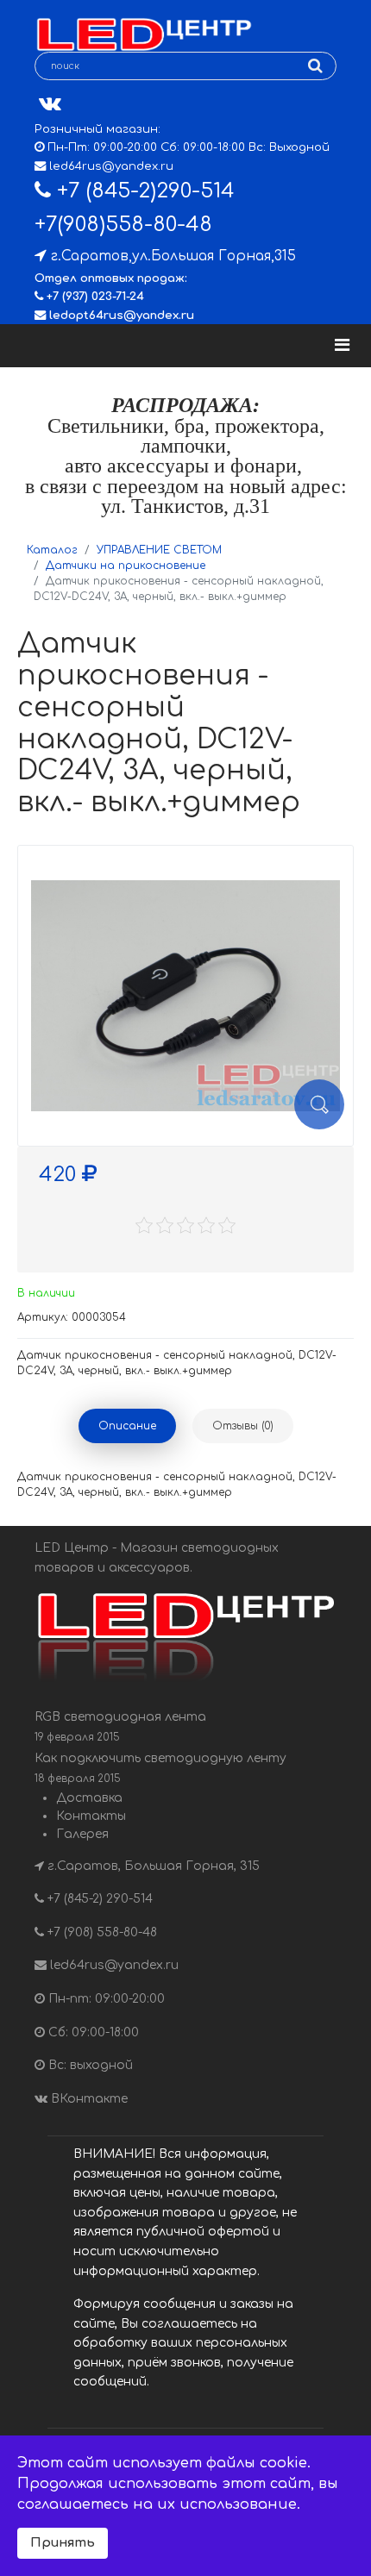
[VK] (50, 104)
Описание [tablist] (127, 1426)
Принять (62, 2542)
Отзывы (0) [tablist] (243, 1426)
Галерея (82, 1834)
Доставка (89, 1797)
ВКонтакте (87, 2098)
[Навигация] (342, 346)
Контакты (91, 1816)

◆ ◆ ◆ ◆

_Task details_. Return, exactly as written, only those lines that run from the one with "Описание [tablist] (127, 1426)" to the last line of the data, both of those lines included.

_Result of the exercise_.
Описание [tablist] (127, 1426)
Принять (62, 2542)
Отзывы (0) [tablist] (243, 1426)
Галерея (82, 1834)
Доставка (89, 1797)
ВКонтакте (87, 2098)
[Навигация] (342, 346)
Контакты (91, 1816)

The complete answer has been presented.